US supermarket group Kroger has gone through the rumour mill about prospective acquisitions, but is there any truth to the speculation?
Over the past week, Kroger, the largest US supermarket chain, has been the subject of a couple of widely disseminated rumours about potential acquisitions. We think they are more fiction than fact.
The rumour that has gone viral the most quickly and captured the most attention speculates that Kroger will acquire Bi-Lo, which also owns Florida-based Winn-Dixie. The company owns a total of 830 stores across eight states in the Southeast.
Separately, the Milwaukee media appears to be banking on Kroger purchasing local chain Roundy’s, which owns the upmarket Mariano’s Fresh Market banner and further extended its reach into the Chicago market last year with the acquisition of a couple of dozen former Dominick’s locations.
True, Kroger has repeatedly said it is open to further acquisitions. This is nothing new. At the company’s annual meeting last June, Kroger chief executive Rodney McMullen told reporters: “If some merger opportunity came up, in all likelihood we’d look at it. We’re always looking to grow.” A stock answer if we’ve ever heard one.
More recently, chief financial officer Mike Schlotman told analysts, “If it’s the right set of assets with the right growth opportunity like Harris Teeter was with all the new markets, I don’t think we would be precluded from continuing to participate in industry consolidation.” Again, more business speak than insight.

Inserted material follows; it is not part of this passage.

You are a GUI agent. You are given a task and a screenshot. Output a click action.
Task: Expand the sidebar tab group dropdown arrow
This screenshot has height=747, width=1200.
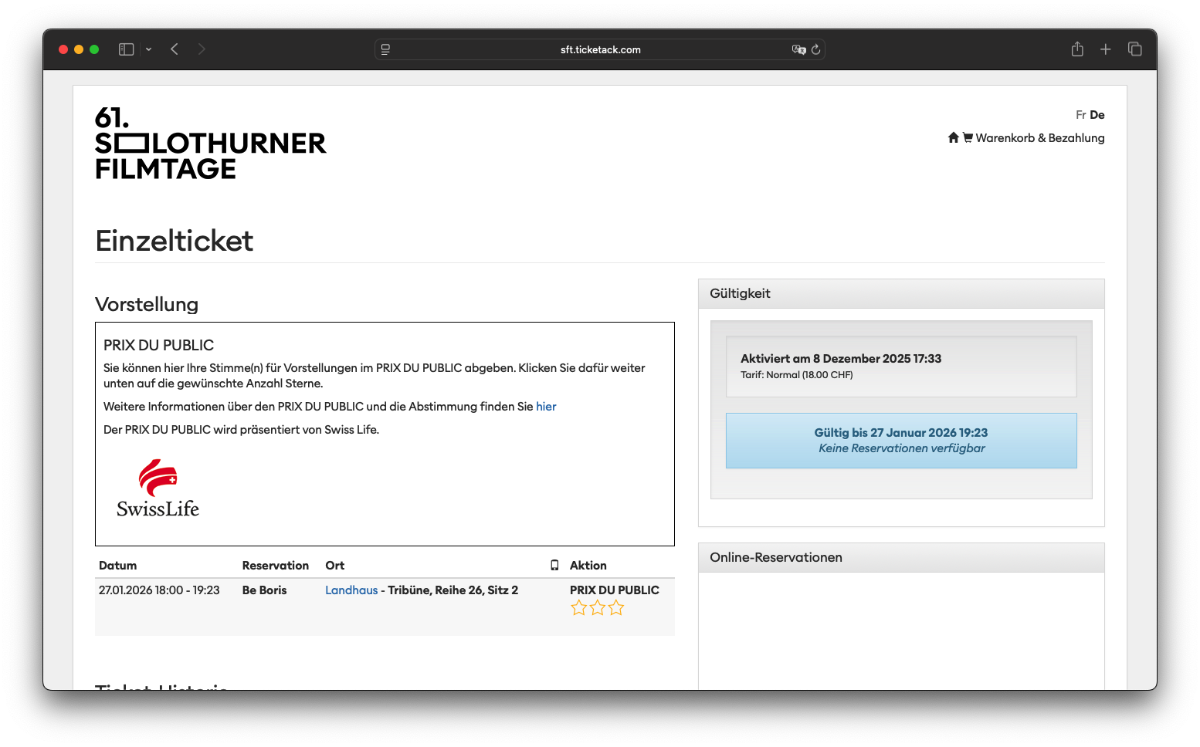point(149,49)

Does Kroger have the capacity to make an acquisition? Absolutely. But equally important, does Kroger need an acquisition to continue its winning streak? Absolutely not. It is still absorbing and implementing the best practices from two previous acquisitions last year, Vitacost and Harris Teeter. The key phrase in that sentence is best practices.
Why? Because unlike the Vitacost and Harris Teeter deals, which are helping Kroger forge a strong ecommerce strategy and, in the case of Harris Teeter, learn how to successfully compete with Walmart beyond price, Bi-Lo itself isn’t a strong performer and really brings nothing new to the table. Likewise, a Roundy’s acquisition also has potential pitfalls. While Mariano’s would expand Kroger’s upmarket offer (at present confined to its Fresh Fare banner), the core Pick n’ Save banner is underperforming and facing increased competitor from Meijer, which is infiltrating the Milwaukee market.
So instead of acquiring a chain that likely will take more than give, at least in the short term, Kroger can continue to invest in the initiatives that are certain to drive long-term growth in sales and margins. Namely, ecommerce and private label.